I’m writing a programme that consists of an auto-encoder followed by a CNN. My dataset consists of RGB images (so I’m dealing with 3 channels) and the input size of the CNN needs to be 3x224x224.
I’ve written a conv AE and easily got a 3-channel output. However, I’m not sure how to achieve that with a simple fully-connected auto-encoder. My AE looks like this:
class autoencoder(nn.Module): def __init__(self): super(autoencoder, self).__init__() self.encoder = nn.Sequential( nn.Linear(3 * 224 * 224, 8192), nn.ReLU(True), ( more linear layers + relus here ) self.decoder = nn.Sequential( ( more linear layers + relus here ) nn.ReLU(True), nn.Linear(8192 , 3 * 224 * 224), nn.Tanh()) def forward(self, x): x = self.encoder(x) x = self.decoder(x) return x
The relevant bits of my code:
batch_size = 20 model = autoencoder() criterion = nn.MSELoss() optimizer = adam(model.parameters(), lr=learning_rate, weight_decay=1e-5)
for data in train_loader: img,_ = data img = Variable(img).to(device) #forward output = model(img) loss = criterion(output, img) # backward optimizer.zero_grad() loss.backward() optimizer.step()

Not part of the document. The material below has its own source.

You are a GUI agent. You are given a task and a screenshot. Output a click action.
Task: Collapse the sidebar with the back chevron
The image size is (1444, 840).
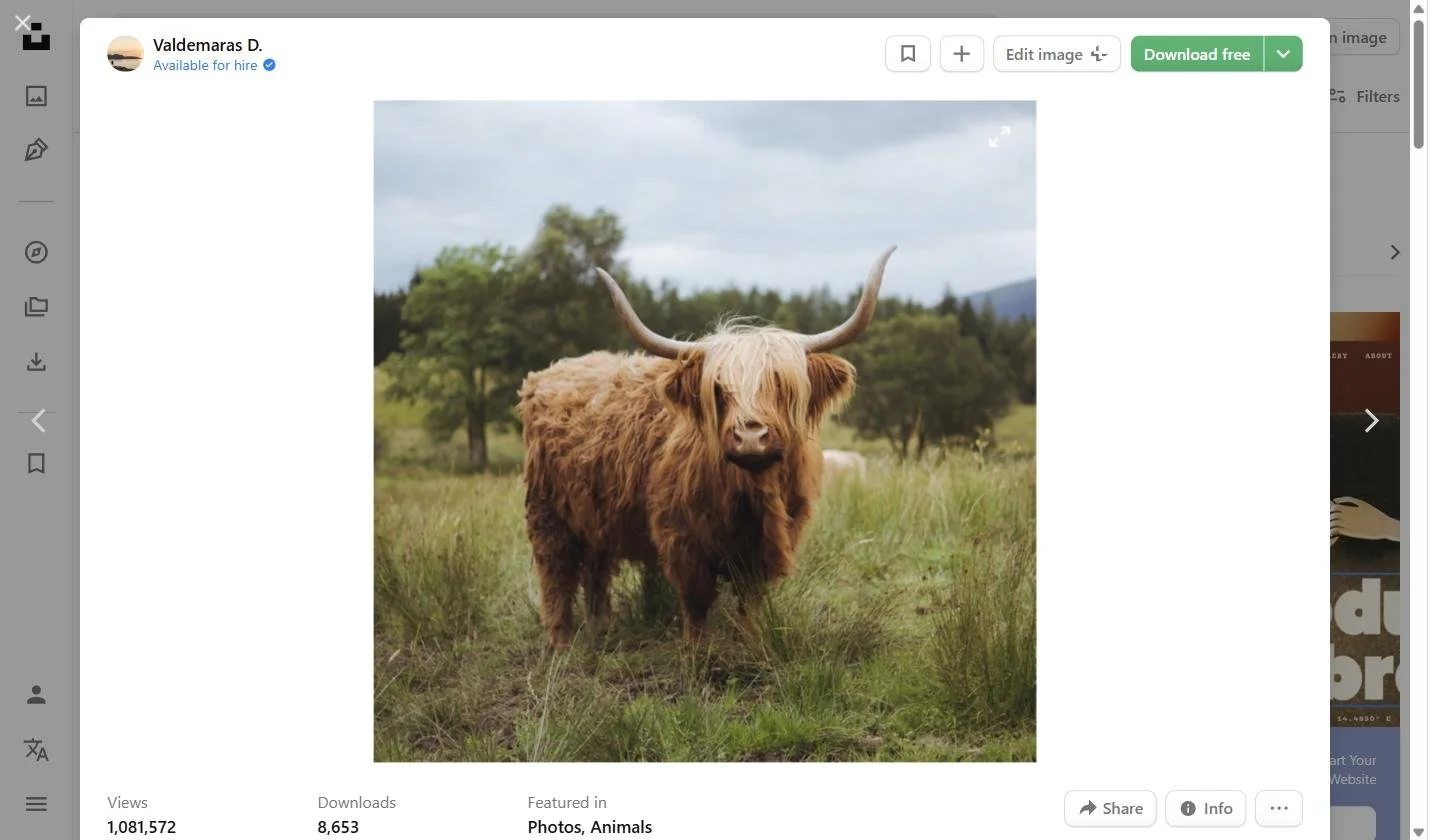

The above auto-encoder code was giving me the mismatch error: RuntimeError: size mismatch, m1: [13440 x 224], m2: [150528 x 8192] at /pytorch/aten/src/TH/generic/THTensorMath.cpp:2070 - I’m not 100% sure what m1 and m2 are ??
Based on what I’ve read, it seems that the input of a fully connected autoencoder needs to be flattened (so that the dimensions are batch_size x (w x h xchannels)) so I changed the forward function to :
def forward(self, x): x = x.view(x.size(0), -1) x = self.encoder(x) x = self.decoder(x) return x
This however gives me another error: RuntimeError: input and target shapes do not match: input [20 x 150528], target [20 x 3 x 224 x 224] at /pytorch/aten/src/THNN/generic/MSECriterion.c:12
How can I fix this?
Also, if I flatten the output to fit into the fully connected autoencoder, how can I get an output in a 3D form? (and by “3D” I mean “2D with 3 channels”)